»»
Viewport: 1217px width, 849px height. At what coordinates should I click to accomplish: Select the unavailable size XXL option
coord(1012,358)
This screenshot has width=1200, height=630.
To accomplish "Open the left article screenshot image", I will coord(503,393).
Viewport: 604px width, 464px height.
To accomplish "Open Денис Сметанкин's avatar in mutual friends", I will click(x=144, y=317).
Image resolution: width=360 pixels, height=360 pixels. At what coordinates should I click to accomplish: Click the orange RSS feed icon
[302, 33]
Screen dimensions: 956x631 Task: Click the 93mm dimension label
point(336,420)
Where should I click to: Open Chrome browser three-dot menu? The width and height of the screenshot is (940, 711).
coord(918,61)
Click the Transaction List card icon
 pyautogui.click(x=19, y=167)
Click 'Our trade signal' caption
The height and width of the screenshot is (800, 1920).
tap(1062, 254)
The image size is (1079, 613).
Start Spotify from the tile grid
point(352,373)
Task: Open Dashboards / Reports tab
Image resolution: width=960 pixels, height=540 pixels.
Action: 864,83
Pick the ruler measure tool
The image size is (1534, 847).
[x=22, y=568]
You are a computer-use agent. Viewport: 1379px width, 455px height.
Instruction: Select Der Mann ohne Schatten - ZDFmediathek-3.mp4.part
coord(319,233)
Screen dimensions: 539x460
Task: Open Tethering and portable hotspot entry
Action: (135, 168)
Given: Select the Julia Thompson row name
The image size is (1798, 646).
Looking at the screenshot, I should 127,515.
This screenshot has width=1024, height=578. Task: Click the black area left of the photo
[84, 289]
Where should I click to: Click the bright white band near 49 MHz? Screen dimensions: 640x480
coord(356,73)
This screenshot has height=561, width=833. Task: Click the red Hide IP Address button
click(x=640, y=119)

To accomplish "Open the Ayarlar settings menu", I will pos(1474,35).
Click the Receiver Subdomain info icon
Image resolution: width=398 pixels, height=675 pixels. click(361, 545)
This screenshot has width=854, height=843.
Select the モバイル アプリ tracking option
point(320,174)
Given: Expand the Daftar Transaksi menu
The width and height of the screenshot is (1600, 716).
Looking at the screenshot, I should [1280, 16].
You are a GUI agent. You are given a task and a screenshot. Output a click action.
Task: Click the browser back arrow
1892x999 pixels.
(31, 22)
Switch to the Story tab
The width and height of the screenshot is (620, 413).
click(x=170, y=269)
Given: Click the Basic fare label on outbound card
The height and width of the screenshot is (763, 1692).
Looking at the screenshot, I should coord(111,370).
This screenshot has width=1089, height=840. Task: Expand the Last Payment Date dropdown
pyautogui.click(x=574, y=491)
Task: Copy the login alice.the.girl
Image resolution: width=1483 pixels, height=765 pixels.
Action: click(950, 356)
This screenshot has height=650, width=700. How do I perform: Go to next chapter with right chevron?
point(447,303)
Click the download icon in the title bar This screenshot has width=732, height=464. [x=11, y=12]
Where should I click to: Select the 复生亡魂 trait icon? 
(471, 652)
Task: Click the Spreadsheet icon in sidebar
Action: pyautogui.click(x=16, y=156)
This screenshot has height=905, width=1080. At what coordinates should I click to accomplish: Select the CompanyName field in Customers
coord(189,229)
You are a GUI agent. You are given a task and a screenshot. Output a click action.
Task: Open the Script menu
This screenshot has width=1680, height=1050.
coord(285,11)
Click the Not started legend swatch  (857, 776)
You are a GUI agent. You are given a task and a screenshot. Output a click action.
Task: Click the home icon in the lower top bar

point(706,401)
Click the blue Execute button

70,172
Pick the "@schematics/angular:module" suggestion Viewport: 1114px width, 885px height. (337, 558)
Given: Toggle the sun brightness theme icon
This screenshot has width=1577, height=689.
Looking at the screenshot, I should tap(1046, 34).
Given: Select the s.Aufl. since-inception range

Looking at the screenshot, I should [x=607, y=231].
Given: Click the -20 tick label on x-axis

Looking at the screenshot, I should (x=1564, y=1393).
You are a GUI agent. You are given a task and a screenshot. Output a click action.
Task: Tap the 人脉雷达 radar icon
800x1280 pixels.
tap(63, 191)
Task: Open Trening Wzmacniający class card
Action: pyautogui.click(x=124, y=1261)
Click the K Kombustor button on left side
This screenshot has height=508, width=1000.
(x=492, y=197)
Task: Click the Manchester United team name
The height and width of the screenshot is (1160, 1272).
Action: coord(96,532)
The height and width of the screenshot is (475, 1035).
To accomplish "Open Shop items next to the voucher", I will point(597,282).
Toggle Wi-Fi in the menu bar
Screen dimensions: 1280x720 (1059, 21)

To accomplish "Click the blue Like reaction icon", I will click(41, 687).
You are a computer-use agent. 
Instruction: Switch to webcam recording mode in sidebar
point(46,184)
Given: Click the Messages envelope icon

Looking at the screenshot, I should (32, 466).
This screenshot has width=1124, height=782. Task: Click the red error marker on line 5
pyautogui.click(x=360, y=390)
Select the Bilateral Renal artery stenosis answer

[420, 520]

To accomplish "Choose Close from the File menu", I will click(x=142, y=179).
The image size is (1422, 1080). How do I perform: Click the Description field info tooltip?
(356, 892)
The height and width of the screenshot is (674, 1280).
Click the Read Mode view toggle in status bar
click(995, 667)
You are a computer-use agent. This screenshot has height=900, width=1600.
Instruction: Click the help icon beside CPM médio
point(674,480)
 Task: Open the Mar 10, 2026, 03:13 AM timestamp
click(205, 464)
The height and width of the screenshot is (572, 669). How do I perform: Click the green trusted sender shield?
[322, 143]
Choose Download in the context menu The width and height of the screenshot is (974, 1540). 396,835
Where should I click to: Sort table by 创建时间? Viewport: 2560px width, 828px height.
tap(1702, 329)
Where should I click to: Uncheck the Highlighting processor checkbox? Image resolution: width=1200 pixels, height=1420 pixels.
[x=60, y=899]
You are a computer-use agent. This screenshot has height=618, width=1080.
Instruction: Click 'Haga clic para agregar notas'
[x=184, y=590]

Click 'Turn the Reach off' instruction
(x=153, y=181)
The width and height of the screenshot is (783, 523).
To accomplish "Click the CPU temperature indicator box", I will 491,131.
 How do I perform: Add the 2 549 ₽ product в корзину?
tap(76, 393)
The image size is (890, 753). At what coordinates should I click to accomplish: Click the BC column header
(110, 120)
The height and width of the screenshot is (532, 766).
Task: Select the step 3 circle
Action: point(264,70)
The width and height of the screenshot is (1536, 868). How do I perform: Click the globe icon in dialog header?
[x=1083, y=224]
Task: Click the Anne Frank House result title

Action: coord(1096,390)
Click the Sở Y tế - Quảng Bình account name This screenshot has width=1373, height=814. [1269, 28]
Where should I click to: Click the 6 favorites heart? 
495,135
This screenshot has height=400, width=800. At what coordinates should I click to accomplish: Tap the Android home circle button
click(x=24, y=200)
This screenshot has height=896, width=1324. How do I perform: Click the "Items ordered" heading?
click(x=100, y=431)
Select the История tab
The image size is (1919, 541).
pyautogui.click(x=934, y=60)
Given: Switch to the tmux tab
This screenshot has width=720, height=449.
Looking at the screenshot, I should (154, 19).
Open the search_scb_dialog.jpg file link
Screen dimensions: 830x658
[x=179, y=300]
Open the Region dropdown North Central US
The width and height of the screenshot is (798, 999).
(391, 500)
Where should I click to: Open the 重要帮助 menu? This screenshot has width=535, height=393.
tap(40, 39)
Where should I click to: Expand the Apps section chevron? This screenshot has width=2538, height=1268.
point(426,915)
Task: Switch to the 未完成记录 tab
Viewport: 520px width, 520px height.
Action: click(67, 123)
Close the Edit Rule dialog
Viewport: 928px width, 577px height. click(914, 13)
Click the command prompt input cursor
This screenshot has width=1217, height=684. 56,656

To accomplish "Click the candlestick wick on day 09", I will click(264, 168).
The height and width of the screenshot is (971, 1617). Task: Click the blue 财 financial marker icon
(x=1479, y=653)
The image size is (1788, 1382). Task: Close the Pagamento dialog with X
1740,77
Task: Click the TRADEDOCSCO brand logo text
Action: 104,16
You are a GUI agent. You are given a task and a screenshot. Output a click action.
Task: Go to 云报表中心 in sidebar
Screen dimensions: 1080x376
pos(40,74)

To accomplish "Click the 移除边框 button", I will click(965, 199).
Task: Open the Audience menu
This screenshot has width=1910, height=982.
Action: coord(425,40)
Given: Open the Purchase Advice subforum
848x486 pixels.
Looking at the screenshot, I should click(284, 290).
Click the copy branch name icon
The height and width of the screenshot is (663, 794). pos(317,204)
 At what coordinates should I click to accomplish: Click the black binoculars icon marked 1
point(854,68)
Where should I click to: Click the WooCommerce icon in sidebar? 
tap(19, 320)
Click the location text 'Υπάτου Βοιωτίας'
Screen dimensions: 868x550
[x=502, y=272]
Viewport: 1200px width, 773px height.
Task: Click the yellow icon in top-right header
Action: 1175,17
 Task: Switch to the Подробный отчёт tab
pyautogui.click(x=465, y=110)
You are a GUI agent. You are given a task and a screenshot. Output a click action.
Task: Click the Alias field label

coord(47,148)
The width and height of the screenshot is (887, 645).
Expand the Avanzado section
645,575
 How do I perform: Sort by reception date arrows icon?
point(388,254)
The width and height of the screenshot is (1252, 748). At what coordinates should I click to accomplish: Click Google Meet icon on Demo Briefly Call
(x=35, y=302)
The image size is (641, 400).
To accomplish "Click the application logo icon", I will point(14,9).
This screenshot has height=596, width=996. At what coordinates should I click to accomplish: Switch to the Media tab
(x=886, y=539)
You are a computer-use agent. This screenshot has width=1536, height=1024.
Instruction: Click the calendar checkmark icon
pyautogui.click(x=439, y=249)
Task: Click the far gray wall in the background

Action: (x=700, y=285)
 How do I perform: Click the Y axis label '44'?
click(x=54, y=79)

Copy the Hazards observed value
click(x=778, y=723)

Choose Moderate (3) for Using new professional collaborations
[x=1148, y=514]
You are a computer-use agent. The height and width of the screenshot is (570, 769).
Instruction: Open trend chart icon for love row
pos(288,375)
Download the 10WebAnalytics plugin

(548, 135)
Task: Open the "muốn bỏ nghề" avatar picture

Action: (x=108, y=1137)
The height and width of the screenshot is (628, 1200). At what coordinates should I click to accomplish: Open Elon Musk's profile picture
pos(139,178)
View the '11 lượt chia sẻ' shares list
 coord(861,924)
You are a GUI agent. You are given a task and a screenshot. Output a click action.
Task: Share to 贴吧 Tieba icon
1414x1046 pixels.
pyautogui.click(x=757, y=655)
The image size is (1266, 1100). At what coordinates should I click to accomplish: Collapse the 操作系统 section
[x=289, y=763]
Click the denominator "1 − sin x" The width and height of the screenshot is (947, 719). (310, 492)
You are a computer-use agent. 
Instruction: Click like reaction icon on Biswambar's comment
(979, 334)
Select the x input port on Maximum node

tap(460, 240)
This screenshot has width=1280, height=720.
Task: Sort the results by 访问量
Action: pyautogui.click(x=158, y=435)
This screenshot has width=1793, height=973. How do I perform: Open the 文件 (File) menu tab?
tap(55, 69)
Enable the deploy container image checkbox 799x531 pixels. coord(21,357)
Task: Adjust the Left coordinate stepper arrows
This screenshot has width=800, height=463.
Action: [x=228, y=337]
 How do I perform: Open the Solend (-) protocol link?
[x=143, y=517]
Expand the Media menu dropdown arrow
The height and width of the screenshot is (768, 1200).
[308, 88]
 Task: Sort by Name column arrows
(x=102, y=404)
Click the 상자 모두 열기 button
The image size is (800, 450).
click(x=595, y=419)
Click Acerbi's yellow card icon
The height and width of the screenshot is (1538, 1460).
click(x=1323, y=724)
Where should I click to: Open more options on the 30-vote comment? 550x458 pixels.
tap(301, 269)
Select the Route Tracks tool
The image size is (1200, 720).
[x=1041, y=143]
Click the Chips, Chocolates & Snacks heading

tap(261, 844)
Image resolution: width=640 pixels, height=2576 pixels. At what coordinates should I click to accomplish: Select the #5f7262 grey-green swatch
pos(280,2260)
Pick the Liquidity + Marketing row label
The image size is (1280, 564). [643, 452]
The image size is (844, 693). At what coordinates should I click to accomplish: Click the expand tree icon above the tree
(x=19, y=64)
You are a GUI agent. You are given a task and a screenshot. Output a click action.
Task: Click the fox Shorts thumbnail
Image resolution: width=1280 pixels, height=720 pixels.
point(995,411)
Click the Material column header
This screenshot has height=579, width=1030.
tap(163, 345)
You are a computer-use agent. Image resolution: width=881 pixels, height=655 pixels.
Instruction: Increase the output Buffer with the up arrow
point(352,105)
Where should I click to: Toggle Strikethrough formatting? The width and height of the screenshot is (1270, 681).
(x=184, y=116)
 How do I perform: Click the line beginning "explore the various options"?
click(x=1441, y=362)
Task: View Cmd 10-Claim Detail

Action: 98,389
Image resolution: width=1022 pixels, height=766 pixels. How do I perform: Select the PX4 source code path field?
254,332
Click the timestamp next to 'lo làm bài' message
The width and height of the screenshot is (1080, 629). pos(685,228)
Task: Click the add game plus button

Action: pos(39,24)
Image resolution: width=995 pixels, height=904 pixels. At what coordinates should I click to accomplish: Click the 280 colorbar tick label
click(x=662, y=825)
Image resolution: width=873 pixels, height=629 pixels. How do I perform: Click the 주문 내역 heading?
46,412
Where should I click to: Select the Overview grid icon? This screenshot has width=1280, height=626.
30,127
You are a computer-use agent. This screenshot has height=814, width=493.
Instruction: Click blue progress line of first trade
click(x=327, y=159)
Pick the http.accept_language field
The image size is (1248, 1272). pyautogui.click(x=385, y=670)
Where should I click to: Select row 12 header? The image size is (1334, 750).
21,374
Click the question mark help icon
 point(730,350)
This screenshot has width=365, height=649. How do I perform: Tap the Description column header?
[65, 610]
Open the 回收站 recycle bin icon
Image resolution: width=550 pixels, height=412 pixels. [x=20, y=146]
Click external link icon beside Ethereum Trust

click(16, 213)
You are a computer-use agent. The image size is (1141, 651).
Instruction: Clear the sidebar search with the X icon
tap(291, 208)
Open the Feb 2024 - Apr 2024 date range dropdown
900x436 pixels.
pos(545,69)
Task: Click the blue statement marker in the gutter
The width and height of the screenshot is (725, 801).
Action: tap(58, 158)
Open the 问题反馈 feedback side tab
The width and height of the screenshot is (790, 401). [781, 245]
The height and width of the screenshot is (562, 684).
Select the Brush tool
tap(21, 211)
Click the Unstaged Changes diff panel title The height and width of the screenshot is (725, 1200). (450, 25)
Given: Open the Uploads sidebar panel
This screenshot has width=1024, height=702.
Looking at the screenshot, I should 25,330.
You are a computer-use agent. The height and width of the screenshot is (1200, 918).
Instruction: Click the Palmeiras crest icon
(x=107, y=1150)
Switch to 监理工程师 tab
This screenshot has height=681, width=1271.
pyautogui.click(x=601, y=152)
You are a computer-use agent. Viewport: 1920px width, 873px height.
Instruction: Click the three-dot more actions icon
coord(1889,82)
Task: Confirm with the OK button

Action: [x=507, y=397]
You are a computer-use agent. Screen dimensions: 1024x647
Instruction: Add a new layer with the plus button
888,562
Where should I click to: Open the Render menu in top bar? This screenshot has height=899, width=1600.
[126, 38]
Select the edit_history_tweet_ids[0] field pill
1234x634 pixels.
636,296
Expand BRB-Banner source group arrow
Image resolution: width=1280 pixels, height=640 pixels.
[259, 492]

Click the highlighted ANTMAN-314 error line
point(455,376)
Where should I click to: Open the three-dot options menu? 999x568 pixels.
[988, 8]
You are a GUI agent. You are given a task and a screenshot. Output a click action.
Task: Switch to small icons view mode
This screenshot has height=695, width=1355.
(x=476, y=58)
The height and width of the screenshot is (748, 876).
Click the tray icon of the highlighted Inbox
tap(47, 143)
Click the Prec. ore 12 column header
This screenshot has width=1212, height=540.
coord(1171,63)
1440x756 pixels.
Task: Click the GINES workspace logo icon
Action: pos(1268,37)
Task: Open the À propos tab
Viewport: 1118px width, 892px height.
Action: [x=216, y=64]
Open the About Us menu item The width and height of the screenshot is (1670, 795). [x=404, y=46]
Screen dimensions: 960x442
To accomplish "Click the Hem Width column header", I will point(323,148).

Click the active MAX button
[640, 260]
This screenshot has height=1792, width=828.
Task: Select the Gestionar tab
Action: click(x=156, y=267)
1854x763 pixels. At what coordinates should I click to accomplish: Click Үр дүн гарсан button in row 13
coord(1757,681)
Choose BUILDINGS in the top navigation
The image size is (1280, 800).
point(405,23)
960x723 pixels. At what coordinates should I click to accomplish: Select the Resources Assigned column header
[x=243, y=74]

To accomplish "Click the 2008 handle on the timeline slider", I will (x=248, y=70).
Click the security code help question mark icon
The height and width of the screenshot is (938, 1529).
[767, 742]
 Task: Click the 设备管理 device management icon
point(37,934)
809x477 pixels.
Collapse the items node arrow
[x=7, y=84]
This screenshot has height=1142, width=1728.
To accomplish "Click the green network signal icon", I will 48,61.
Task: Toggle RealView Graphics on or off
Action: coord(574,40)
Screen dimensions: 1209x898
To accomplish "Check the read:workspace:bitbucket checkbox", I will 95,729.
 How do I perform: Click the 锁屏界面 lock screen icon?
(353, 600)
««
Assigned task: Nothing but a number should be given: the count of lines above that hold "panel".

Answer for the task: 2